Collected data:
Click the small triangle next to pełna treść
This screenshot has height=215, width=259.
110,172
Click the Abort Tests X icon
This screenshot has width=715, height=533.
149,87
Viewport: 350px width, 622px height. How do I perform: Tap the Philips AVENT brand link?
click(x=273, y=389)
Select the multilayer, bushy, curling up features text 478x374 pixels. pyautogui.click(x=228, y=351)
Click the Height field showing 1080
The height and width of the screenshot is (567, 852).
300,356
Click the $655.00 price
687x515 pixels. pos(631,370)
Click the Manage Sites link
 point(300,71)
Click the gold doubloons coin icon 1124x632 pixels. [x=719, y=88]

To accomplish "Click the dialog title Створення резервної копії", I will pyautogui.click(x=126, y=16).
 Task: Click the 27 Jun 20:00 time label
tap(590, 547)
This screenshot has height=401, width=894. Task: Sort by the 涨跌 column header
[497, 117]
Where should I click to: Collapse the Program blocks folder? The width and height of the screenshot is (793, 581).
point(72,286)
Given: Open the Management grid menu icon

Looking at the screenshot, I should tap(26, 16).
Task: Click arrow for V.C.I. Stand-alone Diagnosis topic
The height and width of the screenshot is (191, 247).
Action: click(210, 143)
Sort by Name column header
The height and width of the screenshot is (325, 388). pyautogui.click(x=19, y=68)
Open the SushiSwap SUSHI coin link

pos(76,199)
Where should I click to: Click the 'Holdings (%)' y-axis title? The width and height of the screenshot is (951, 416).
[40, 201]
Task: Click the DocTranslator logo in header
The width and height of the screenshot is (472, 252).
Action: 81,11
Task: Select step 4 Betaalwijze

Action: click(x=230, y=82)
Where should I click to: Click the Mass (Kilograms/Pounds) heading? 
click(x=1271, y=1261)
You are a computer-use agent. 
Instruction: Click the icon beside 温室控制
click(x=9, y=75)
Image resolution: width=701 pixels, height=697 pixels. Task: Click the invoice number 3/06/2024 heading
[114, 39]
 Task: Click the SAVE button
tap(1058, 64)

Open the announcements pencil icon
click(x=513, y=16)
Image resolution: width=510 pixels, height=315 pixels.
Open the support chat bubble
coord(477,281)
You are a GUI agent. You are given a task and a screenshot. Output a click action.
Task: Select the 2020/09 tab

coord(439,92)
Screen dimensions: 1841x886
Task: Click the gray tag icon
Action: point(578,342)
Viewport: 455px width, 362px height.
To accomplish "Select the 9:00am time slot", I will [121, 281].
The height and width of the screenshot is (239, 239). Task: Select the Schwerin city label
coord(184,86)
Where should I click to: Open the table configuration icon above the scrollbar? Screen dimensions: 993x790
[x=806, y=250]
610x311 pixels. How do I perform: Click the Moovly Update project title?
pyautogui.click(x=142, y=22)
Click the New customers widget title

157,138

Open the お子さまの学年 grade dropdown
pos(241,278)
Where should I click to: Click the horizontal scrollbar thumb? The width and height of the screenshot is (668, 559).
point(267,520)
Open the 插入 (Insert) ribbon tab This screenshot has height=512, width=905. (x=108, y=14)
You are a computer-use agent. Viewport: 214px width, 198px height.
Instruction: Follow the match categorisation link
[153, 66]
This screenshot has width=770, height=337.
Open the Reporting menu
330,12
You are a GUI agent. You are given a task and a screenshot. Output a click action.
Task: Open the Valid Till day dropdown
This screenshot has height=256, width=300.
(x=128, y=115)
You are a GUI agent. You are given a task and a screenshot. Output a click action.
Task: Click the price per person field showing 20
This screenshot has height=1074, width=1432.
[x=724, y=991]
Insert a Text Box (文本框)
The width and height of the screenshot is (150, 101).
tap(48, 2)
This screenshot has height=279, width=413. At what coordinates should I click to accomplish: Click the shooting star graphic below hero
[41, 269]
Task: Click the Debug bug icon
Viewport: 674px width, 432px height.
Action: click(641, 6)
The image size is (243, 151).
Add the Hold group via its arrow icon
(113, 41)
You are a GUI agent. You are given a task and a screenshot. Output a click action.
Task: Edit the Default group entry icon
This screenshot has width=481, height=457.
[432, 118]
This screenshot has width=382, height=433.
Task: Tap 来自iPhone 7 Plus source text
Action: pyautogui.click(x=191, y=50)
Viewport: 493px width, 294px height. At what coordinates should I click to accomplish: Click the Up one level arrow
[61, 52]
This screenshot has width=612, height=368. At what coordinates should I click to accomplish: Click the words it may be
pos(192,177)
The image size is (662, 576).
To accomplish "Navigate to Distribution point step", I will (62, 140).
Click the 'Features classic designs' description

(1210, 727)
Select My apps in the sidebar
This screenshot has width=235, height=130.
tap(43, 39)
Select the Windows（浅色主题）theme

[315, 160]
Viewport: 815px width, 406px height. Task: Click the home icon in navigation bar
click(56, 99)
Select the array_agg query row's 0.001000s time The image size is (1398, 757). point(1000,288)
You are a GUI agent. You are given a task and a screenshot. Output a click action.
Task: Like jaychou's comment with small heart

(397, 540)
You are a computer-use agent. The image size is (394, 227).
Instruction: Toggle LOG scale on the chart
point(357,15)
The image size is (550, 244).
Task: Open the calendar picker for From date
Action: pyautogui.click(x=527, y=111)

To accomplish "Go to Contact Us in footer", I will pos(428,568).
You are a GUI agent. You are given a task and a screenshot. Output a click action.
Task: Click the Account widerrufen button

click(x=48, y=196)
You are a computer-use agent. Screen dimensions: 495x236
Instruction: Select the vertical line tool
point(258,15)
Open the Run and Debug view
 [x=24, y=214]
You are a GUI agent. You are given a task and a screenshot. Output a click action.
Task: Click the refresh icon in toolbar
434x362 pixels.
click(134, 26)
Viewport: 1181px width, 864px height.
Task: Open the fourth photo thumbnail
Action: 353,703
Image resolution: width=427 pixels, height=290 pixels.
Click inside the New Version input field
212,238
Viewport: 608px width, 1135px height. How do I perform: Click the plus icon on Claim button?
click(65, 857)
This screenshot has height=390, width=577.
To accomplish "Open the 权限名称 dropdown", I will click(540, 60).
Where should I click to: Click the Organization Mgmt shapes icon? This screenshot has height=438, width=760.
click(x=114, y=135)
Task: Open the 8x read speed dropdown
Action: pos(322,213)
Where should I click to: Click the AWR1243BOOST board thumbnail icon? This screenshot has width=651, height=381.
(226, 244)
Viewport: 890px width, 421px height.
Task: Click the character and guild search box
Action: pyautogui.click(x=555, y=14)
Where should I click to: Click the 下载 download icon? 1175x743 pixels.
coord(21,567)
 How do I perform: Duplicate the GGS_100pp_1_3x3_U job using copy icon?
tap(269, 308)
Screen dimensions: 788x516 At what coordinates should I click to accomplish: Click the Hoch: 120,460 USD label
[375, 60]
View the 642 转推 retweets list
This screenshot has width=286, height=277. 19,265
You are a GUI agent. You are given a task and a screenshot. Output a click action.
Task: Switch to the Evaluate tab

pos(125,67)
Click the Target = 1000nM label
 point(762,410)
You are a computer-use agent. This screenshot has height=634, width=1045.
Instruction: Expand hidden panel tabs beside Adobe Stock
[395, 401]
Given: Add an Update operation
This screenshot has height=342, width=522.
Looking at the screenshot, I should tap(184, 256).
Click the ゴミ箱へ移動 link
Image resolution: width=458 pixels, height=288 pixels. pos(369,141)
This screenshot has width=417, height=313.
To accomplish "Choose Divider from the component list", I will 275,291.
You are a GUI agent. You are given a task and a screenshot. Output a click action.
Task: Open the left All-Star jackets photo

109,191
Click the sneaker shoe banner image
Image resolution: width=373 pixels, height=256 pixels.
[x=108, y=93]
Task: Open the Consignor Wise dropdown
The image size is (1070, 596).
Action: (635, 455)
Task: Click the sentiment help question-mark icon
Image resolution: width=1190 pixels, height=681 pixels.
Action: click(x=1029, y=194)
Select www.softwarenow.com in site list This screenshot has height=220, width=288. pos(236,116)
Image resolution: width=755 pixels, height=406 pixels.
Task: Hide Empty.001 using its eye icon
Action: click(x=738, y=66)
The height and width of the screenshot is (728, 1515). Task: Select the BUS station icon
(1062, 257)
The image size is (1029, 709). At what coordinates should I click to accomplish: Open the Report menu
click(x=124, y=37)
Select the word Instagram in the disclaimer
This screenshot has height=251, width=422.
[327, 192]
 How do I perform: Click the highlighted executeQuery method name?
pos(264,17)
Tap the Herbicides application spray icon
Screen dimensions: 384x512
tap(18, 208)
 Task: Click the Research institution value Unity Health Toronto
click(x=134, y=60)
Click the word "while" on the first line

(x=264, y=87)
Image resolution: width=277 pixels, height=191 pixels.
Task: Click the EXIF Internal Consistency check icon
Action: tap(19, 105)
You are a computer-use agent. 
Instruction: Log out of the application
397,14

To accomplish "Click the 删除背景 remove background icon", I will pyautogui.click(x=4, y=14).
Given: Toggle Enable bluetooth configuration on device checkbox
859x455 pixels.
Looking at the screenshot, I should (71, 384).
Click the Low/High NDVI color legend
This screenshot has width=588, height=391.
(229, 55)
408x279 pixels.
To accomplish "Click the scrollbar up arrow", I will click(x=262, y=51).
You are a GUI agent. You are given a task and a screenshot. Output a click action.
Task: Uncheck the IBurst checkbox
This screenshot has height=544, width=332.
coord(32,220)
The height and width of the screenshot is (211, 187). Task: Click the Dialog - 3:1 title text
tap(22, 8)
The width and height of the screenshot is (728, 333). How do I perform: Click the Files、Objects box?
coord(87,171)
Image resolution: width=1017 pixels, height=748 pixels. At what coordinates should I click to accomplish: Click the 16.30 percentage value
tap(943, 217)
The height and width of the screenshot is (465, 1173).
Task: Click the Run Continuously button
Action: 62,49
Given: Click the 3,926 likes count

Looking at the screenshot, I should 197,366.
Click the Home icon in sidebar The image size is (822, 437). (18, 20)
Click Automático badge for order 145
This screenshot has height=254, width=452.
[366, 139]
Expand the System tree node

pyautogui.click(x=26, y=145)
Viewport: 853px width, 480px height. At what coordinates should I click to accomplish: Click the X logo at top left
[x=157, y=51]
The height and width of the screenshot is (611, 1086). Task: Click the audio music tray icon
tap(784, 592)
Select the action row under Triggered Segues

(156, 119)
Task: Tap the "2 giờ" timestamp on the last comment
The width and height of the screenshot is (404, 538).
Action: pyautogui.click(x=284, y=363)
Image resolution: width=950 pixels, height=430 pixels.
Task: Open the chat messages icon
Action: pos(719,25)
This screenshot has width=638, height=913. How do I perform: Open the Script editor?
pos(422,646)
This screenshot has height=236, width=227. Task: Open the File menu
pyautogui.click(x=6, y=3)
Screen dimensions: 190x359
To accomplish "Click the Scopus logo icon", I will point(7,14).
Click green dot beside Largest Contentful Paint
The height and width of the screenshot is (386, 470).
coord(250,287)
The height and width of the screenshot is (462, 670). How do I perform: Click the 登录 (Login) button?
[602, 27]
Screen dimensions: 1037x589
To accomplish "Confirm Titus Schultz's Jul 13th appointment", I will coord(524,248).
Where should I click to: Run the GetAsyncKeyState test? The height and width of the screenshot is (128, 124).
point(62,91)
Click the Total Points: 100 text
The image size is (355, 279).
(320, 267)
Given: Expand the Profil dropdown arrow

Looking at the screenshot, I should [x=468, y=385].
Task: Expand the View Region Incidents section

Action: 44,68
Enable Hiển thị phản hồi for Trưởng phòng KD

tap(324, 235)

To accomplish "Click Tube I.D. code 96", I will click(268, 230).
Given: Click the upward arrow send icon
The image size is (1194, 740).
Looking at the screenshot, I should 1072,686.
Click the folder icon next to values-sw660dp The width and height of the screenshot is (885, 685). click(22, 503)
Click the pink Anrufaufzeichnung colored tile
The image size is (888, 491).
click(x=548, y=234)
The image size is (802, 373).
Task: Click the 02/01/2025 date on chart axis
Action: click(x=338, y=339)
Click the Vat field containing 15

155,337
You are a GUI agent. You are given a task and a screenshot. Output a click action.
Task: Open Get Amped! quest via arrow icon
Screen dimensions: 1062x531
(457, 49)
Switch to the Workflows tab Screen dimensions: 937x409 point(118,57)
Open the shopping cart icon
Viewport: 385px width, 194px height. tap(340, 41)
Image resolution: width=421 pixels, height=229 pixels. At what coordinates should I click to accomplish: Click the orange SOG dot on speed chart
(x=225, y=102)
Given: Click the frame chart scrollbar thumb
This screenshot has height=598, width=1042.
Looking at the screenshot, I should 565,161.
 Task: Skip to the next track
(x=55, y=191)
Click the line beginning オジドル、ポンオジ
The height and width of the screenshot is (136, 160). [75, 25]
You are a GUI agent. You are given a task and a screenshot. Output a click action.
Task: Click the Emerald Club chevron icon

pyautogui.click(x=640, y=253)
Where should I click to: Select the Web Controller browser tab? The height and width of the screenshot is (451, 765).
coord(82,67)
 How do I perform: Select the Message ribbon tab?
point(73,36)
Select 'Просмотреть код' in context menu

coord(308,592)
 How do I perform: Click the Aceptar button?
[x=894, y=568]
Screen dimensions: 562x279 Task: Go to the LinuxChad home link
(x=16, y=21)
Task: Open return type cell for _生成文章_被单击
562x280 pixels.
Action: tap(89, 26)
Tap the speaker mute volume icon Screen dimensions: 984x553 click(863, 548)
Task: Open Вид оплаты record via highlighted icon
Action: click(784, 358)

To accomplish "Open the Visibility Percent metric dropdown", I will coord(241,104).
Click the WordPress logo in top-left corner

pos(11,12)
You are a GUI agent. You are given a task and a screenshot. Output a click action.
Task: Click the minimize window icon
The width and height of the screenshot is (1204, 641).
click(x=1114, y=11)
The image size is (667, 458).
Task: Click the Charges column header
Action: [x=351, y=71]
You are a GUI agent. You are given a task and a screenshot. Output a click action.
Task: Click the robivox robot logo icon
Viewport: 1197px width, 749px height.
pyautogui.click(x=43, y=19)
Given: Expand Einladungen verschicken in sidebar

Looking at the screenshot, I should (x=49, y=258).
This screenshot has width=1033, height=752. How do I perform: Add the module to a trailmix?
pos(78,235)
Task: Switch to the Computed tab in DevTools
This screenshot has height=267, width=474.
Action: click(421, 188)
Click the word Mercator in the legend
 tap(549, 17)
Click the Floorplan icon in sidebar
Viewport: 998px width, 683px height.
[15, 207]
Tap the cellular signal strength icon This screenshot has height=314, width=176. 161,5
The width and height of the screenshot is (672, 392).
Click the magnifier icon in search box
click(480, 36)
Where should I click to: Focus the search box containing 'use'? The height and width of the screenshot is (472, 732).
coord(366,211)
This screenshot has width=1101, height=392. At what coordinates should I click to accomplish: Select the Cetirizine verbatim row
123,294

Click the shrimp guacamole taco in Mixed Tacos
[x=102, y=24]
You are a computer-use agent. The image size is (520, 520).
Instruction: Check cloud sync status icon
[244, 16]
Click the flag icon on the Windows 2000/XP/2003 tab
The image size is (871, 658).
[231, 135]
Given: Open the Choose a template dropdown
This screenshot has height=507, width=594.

• What you should do:
Reproduce the lines of the entries above from the one with "The image size is (1029, 709)." to the one with "Task: Uncheck the IBurst checkbox", both included, exactly and without any other line.

• Answer to this task:
The image size is (1029, 709). At what coordinates should I click to accomplish: Open the Report menu
click(x=124, y=37)
Select the word Instagram in the disclaimer
This screenshot has height=251, width=422.
[327, 192]
 How do I perform: Click the highlighted executeQuery method name?
pos(264,17)
Tap the Herbicides application spray icon
Screen dimensions: 384x512
tap(18, 208)
 Task: Click the Research institution value Unity Health Toronto
click(x=134, y=60)
Click the word "while" on the first line

(x=264, y=87)
Image resolution: width=277 pixels, height=191 pixels.
Task: Click the EXIF Internal Consistency check icon
Action: tap(19, 105)
You are a computer-use agent. 
Instruction: Log out of the application
397,14

To accomplish "Click the 删除背景 remove background icon", I will pyautogui.click(x=4, y=14).
Given: Toggle Enable bluetooth configuration on device checkbox
859x455 pixels.
Looking at the screenshot, I should (71, 384).
Click the Low/High NDVI color legend
This screenshot has width=588, height=391.
(229, 55)
408x279 pixels.
To accomplish "Click the scrollbar up arrow", I will click(x=262, y=51).
You are a GUI agent. You are given a task and a screenshot. Output a click action.
Task: Uncheck the IBurst checkbox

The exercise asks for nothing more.